*** Opening ENTRIES SHOWN ***
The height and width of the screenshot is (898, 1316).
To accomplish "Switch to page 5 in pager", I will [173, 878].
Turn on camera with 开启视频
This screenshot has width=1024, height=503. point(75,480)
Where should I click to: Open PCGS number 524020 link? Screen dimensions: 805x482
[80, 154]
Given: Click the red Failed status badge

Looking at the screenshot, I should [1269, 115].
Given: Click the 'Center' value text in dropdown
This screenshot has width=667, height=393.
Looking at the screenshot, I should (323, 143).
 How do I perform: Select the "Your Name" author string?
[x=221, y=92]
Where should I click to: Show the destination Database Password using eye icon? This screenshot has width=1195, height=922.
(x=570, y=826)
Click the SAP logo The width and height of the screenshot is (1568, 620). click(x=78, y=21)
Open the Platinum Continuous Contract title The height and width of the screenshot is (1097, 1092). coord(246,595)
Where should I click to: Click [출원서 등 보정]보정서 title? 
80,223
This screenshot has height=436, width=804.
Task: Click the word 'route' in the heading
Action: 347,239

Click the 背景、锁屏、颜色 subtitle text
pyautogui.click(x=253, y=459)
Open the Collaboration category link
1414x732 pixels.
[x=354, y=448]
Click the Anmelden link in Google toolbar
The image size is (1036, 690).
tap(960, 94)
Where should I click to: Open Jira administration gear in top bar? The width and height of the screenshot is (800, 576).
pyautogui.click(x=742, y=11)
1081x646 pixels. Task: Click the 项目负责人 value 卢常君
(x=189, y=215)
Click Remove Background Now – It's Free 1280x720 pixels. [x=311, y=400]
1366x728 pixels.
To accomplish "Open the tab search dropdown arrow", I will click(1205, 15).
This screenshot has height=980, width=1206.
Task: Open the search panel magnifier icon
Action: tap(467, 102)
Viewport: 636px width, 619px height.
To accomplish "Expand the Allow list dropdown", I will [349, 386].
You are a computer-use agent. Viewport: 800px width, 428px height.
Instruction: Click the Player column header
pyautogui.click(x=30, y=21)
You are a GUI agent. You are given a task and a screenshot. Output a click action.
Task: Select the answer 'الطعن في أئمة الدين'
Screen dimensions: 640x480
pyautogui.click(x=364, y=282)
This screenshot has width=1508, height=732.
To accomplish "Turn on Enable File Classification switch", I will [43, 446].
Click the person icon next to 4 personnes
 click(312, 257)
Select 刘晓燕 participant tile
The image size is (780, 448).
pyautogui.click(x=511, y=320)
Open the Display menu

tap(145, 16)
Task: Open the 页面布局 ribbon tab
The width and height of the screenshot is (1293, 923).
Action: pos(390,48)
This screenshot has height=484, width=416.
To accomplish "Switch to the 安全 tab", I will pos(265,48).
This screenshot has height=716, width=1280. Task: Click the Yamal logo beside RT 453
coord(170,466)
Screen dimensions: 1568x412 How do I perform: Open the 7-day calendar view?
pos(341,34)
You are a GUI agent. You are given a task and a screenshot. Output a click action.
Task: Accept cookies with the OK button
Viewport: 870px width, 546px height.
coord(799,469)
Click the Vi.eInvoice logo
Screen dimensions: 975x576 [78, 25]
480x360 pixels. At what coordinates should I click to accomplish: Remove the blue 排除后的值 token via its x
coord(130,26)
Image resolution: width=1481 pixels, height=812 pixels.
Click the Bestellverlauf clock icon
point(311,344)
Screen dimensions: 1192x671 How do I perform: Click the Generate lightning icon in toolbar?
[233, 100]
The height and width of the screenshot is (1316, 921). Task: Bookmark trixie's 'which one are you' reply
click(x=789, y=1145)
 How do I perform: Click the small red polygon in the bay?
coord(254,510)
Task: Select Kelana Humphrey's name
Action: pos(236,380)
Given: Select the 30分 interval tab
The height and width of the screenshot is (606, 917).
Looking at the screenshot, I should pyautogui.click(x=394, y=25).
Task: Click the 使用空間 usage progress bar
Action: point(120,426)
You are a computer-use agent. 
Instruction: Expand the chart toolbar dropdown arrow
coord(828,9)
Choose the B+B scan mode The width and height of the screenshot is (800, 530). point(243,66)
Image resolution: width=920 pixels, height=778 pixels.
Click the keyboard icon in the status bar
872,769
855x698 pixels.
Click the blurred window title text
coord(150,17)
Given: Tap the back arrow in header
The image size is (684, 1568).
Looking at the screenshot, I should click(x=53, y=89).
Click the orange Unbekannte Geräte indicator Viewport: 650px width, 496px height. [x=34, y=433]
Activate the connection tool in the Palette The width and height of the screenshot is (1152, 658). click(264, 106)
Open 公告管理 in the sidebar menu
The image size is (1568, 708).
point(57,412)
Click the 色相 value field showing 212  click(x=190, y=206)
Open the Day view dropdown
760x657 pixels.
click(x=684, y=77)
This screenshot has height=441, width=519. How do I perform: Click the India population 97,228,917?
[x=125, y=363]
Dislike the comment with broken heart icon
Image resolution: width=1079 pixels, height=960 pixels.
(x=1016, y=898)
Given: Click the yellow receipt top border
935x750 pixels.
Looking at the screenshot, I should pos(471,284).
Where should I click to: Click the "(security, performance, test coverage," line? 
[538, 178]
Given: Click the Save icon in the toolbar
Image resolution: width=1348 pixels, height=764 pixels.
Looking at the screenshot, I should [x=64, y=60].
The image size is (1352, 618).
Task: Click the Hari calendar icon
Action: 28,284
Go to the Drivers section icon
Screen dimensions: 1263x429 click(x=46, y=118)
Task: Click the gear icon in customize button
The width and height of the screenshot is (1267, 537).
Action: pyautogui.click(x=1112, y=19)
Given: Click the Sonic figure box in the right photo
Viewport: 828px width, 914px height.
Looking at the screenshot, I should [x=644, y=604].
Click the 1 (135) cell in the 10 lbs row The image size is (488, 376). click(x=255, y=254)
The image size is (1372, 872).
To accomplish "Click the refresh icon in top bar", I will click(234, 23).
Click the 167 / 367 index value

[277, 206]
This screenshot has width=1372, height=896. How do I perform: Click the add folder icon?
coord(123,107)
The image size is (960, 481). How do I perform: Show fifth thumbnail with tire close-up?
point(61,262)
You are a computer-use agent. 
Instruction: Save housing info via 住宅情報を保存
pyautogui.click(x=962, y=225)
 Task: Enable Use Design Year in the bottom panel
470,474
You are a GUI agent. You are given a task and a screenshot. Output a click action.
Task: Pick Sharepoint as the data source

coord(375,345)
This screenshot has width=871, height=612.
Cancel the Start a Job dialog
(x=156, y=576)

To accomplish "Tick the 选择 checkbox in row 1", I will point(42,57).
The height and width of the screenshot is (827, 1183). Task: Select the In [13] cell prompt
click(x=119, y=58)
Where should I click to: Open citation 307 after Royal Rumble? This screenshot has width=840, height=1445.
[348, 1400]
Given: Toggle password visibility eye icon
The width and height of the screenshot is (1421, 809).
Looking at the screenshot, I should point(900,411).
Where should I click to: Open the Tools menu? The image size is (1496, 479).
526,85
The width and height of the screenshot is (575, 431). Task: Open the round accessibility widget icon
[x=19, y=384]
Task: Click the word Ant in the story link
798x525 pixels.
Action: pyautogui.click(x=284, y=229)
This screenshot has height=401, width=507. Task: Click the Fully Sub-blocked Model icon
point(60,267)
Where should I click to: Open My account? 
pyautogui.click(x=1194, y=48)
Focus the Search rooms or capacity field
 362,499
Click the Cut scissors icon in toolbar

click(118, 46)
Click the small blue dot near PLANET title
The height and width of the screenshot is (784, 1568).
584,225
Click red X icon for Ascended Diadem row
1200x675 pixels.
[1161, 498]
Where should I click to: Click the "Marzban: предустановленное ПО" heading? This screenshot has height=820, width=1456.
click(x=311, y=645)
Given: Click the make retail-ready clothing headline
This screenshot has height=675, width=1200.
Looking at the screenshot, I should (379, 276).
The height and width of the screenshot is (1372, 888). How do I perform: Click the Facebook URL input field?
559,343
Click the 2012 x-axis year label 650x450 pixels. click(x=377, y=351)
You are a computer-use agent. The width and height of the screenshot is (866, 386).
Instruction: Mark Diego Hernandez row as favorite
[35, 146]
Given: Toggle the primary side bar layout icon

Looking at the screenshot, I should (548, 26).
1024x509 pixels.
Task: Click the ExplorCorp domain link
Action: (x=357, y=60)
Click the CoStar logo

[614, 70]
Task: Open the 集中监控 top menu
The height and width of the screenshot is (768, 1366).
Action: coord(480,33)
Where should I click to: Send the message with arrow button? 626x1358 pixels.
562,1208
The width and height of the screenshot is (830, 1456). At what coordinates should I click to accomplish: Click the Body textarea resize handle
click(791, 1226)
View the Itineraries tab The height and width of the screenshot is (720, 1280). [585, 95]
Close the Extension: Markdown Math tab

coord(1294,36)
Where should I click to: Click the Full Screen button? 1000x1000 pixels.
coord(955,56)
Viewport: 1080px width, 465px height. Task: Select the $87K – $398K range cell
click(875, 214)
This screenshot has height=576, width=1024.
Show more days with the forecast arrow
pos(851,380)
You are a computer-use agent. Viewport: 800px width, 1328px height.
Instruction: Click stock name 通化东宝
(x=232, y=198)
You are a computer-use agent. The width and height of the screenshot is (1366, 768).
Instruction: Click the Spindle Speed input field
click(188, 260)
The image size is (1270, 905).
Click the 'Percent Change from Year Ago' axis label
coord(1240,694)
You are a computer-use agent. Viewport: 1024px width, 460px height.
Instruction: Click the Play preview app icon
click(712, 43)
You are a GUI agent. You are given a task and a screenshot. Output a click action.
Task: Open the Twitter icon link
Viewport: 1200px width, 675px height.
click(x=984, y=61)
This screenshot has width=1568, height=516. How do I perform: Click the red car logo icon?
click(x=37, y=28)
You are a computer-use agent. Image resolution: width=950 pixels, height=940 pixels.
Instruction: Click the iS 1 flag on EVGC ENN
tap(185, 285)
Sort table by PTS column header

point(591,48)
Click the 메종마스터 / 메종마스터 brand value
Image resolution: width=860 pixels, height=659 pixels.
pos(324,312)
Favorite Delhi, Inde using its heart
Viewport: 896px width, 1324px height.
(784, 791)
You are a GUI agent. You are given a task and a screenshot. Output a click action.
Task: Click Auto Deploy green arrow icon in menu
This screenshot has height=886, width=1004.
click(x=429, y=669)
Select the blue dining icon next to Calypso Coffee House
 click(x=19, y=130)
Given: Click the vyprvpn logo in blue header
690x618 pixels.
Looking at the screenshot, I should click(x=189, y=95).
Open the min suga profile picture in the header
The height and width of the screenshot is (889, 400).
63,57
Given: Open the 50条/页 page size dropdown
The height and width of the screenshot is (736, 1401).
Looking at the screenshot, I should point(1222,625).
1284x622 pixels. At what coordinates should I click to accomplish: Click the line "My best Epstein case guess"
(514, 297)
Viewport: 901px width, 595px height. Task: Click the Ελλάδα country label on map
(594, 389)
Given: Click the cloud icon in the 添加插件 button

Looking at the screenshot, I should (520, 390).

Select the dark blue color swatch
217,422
*** Closing ENTRIES SHOWN ***
> [INSTRUCTIONS TO FOLLOW]: Return, from the data above, each line in which the string "page" appears.

> [OUTPUT OF THE EXERCISE]:
To accomplish "Switch to page 5 in pager", I will [173, 878].
Given: Open the 50条/页 page size dropdown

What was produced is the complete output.